For each homework assignment \((R_i, T_i)\), consider the case of using time \(j\): - If we don’t select this homework: \(dp[j]\) remains unchanged - If we select this homework: \(dp[j-T_i] + R_i\) (add points \(R_i\) to the state from \(T_i\) minutes ago)

The larger of these two values becomes the new \(dp[j]\).

Concrete Example

For \(N=3, M=5\) with homework \((R_1, T_1) = (4, 2), (R_2, T_2) = (5, 3), (R_3, T_3) = (3, 2)\):

1. Initial state: \(dp = [0, 0, 0, 0, 0, 0]\) (time 0 to 5)
2. After processing homework 1 \((4, 2)\): \(dp = [0, 0, 4, 4, 4, 4]\)
3. After processing homework 2 \((5, 3)\): \(dp = [0, 0, 4, 5, 5, 9]\)
4. After processing homework 3 \((3, 2)\): \(dp = [0, 0, 4, 5, 7, 9]\)
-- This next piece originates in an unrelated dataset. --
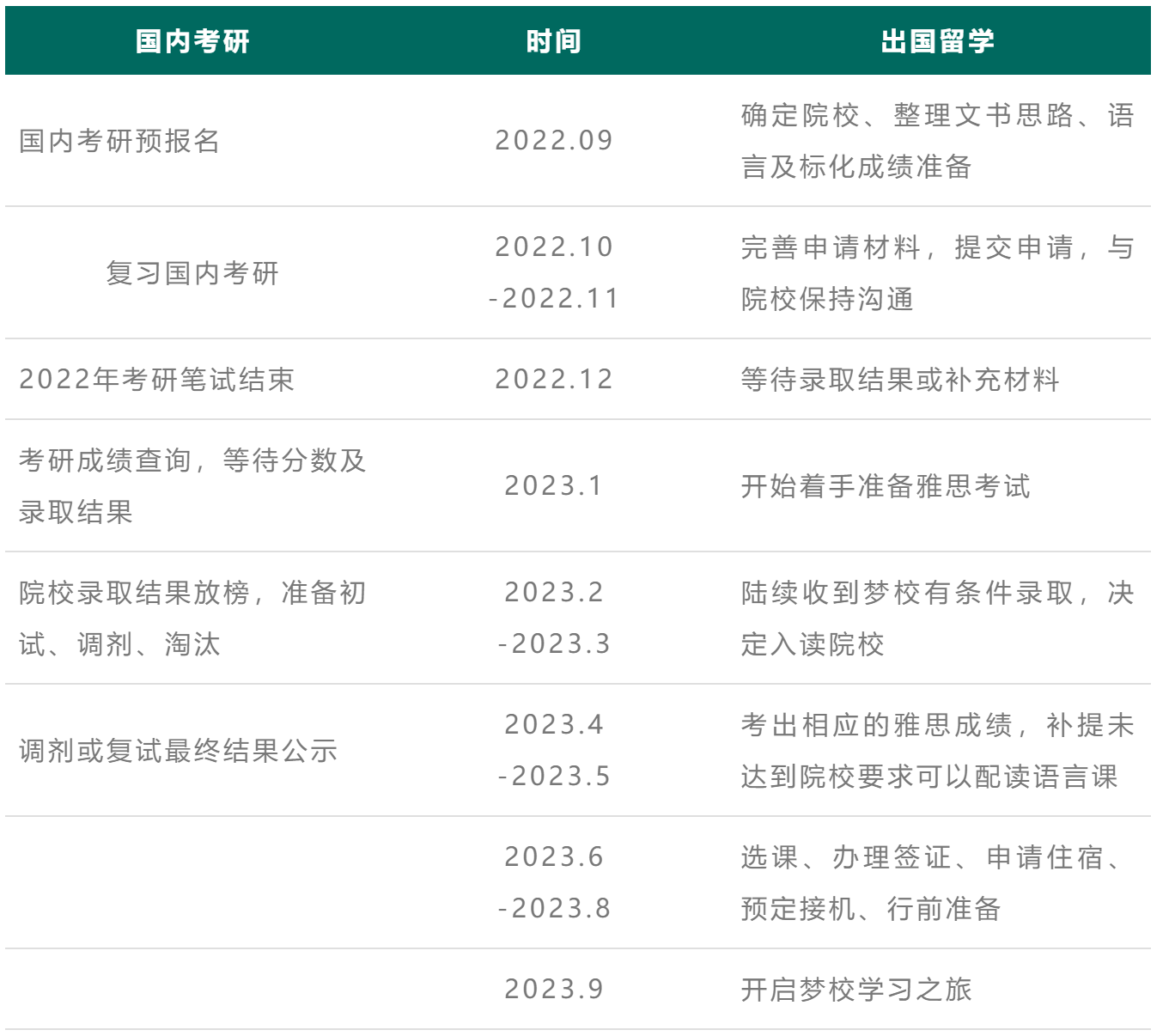Click the 调剂或复试最终结果公示 cell
The image size is (1175, 1036).
[179, 751]
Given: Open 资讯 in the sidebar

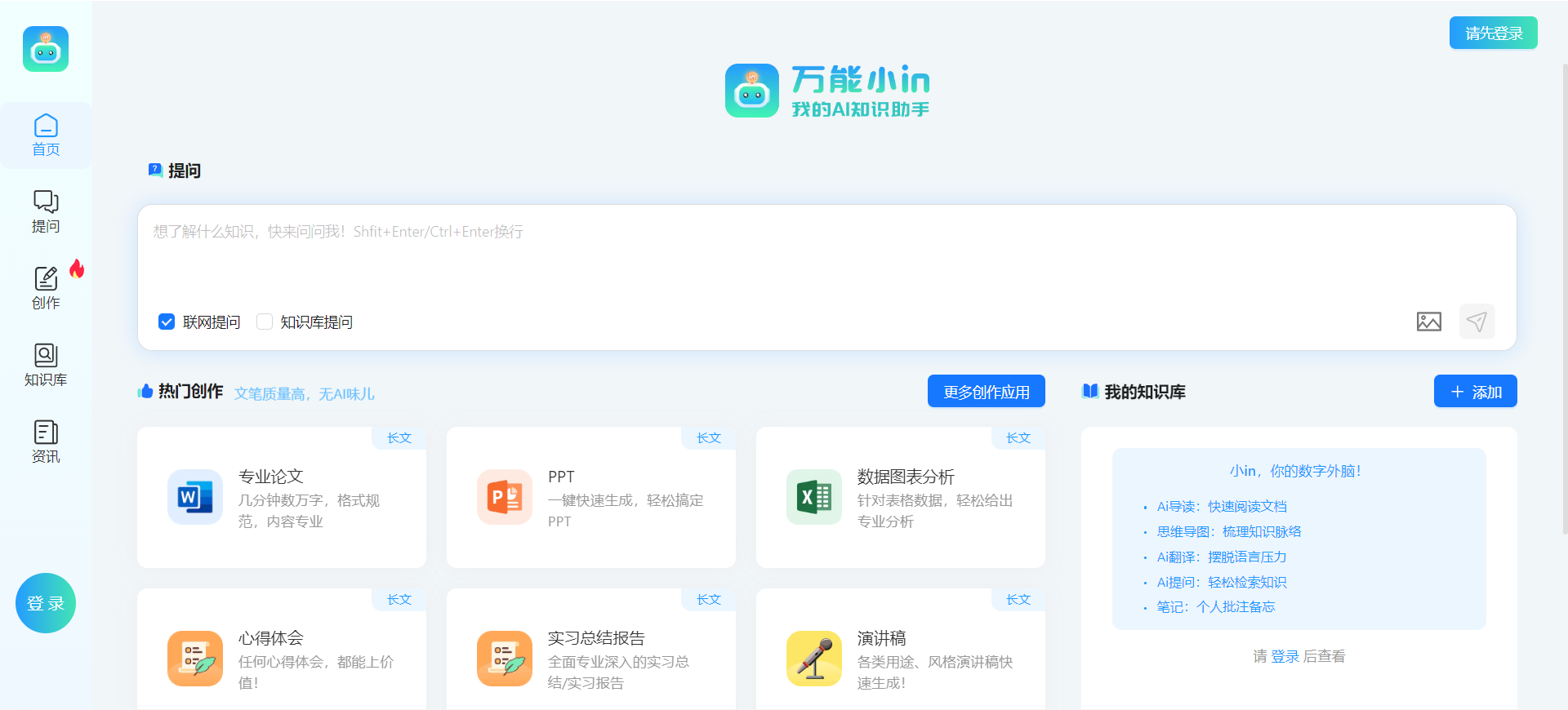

The answer is \(\max(dp) = 9\) (selecting homework 1 and homework 2)

Why Update in Reverse Order?

If we update in the forward direction (from \(j = 0\) to \(M\)), we might use the same homework multiple times.

For example, when processing homework \((R=4, T=2)\): - \(dp[2] = dp[0] + 4 = 4\) (used once) - \(dp[4] = dp[2] + 4 = 8\) (used twice!)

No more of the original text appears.